1,400年の歴史を持つ
平家所縁の安芸一宮
世界文化遺産に登録され、1400年の歴史を持つ厳島神社は全国500社の厳島神社の総本社で、安芸国一宮。
島全体を神としているため、それを祀る社殿は海にせり出し、それぞれの建物を回廊で結ぶ建築。
全体の部材を朱塗りとして、潮が満ちてくると海に浮かんでいるような社殿の風景は、背後に聳える弥山の濃い緑に映え、安芸の宮島と呼ばれ、日本三景の一つとして数えられている。
593年の創建、1168年に平清盛の援助で現在のような海上社殿になった。
本殿のある内宮には37棟の社殿、対岸には棟の外宮が設けられている。
海上に浮かぶ
高さ16mの大鳥居
有名な海上の大鳥居は、社殿から88間先に建てられた高さ16mの両部鳥居。
樹齢500〜600年クスノキで作られているといい、柱の根元は、松の木の杭の上に布石を並べて海底の地盤を強化した上に置かれている。
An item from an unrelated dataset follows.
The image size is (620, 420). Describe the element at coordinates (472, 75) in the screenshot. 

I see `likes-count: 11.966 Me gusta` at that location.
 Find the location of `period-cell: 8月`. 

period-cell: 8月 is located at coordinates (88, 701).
全体を結ぶ回廊は幅が4mほどで、目透かしという隙間が空いている。
これは海水が押し上がってくる圧力を弱めて、水が回廊に溜まるのを防ぐ役割がある。
過去の嵐や台風に何度もさらされてきた神社だが、本殿まで水が達したことは無いという。
本殿前に広がる平舞台は、約553平方メートル。
寝殿造の庭にあたる部分で、全体が板床。
他の社殿の束柱が木造なのに対し、この部分は赤間石が建てられ、全部で239本もあるという。
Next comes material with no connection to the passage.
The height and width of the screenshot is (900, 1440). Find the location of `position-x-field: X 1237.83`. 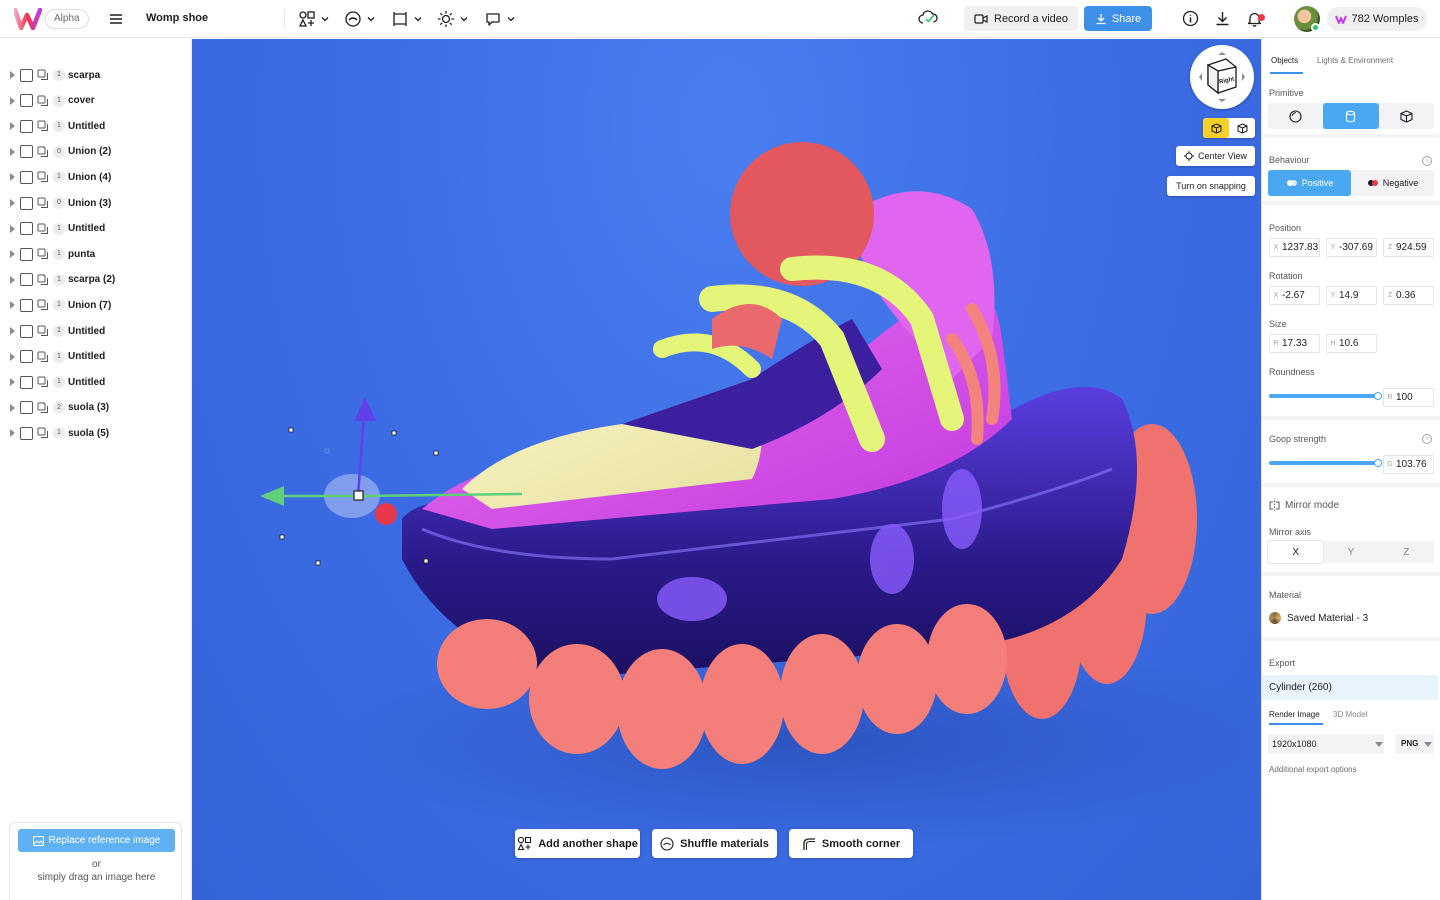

1176年に平家一門による千僧供養が行われ、その際に設けられた仮廊が常設されるいうになったという。
最前面は火焼前といい、7月の管絃祭で使用される。
平舞台の、火焼前と払殿の間にある高舞台は、舞楽の舞台としては最小のものだという。
1546年に棚守房顕によって作られ、当初は組み立て式だったものが江戸時代に入り、現在のような作り付けになったと考えられている。
社殿の南西面にある反橋。
勅使橋とも呼ばれ、以前は重要な祭事の際に勅使がこの橋から社内に入ったという。
1557年に毛利元就と隆元によって建てられた。
厳島神社の周辺に建てられている摂社で、特に目を引くのは「千畳閣」と呼ばれる豊国神社。
豊臣秀吉と加藤清正が祀られ、1587年に戦いで亡くなった兵士の慰霊のための大経堂として建てられた。
千畳閣と呼ばれるとおり、畳857枚の広さがあり、工事途中で秀吉が死亡したため、現在でも板壁や天井板のない未完成な状態となっている。
入母屋造の大屋根の建物で、寺院のような建築だが、明治時代の神仏分離で、本尊の釈迦如来像が大願寺に遷されたため、厳島神社の末社として豊国神社とされた。
千畳閣の横に建っている五重塔は、1407年建立のもの。
高さは約30メートルで、軒先の反りがとても大きい。
禅宗様に、和様を加えた建築として特徴がみられる。